*PROBLEM TO SOLVE:* Pick out every line of the material that contains the string "dropdown", matching case exactly, and copy each one.

*RECORDS SUPPLIED:*
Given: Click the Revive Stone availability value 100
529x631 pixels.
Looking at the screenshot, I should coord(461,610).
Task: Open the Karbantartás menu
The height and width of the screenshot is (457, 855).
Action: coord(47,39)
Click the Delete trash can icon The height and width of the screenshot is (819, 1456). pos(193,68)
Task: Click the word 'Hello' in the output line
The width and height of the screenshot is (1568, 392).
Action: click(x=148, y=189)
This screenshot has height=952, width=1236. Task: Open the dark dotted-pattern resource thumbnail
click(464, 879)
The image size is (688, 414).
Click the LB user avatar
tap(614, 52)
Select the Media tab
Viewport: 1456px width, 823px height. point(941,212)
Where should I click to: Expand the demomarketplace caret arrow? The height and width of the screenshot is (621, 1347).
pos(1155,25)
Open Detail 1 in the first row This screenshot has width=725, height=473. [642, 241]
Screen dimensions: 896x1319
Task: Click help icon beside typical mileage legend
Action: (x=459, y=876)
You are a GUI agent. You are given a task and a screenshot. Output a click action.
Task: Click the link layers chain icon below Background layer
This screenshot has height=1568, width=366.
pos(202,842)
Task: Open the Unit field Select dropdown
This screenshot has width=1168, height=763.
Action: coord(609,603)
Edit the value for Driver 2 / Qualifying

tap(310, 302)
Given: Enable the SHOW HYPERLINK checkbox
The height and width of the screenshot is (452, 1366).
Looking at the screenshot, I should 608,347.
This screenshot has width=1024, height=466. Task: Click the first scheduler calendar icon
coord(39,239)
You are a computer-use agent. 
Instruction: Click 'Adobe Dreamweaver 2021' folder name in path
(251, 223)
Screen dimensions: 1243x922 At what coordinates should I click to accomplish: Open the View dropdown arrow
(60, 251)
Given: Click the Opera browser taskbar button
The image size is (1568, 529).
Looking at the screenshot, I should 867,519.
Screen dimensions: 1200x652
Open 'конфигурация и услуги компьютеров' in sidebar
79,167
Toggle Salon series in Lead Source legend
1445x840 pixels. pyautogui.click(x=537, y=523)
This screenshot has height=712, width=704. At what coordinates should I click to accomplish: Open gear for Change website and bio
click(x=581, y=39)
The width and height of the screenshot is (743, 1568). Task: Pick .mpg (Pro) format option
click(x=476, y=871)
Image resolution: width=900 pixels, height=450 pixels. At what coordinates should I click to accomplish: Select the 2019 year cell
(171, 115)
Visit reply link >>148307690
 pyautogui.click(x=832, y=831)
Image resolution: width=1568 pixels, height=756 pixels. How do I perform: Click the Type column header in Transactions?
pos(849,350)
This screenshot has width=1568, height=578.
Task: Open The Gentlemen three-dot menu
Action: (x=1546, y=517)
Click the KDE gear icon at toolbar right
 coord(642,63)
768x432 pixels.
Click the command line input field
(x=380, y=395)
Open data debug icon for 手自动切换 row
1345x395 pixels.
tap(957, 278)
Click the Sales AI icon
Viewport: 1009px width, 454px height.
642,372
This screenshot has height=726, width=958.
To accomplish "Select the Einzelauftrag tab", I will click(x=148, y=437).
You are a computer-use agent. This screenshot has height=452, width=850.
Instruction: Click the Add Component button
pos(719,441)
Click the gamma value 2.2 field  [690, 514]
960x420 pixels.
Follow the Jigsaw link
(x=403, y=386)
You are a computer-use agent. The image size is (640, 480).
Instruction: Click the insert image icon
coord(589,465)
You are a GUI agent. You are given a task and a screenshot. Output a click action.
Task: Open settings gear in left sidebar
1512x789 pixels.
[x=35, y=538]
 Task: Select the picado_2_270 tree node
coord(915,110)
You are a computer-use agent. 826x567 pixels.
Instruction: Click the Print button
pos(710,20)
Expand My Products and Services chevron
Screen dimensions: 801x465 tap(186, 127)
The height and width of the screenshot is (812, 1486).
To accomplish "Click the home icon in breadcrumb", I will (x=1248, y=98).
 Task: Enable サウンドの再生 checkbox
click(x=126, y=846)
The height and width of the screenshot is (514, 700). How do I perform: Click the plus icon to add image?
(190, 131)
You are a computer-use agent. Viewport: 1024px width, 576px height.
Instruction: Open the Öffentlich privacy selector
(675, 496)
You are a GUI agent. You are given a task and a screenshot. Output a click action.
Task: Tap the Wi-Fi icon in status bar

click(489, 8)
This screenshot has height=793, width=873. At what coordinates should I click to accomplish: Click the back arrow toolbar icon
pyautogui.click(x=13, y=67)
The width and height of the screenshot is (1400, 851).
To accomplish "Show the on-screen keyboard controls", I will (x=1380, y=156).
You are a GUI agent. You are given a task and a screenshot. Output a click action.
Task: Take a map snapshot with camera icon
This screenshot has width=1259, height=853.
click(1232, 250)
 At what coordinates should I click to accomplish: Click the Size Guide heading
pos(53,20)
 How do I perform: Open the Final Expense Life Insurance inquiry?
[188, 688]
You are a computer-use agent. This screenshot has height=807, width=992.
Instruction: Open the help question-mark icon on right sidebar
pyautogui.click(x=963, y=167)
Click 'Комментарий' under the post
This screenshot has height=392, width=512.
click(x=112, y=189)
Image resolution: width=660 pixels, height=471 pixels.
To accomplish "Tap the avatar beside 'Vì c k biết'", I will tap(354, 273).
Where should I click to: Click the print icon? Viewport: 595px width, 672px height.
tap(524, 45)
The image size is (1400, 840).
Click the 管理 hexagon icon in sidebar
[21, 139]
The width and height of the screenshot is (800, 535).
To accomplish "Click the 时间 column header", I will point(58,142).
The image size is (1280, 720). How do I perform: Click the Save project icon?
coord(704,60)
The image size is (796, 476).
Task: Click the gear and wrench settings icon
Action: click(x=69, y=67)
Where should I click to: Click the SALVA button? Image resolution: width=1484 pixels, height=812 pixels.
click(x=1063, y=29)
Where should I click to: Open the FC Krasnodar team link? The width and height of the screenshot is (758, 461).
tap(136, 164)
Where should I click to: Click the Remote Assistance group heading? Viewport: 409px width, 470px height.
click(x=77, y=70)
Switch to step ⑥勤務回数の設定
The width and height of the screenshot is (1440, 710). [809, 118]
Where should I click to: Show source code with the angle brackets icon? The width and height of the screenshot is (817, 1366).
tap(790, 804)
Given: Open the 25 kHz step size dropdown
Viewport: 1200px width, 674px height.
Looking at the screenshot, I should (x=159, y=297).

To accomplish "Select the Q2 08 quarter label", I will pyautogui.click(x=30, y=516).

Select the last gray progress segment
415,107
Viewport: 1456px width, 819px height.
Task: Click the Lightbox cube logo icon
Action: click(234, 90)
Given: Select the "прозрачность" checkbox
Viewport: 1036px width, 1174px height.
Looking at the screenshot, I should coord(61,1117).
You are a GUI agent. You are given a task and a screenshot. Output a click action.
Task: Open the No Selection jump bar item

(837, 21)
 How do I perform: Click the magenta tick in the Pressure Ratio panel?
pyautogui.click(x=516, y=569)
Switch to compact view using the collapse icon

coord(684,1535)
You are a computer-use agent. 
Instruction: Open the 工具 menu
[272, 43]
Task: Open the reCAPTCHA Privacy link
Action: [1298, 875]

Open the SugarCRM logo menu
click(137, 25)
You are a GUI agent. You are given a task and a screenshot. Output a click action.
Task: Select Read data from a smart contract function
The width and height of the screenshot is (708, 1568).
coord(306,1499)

*SOLVED PROBLEM:*
Task: Open the Unit field Select dropdown
Screen dimensions: 1243x922 At what coordinates should I click to accomplish: Open the View dropdown arrow
Given: Open the 25 kHz step size dropdown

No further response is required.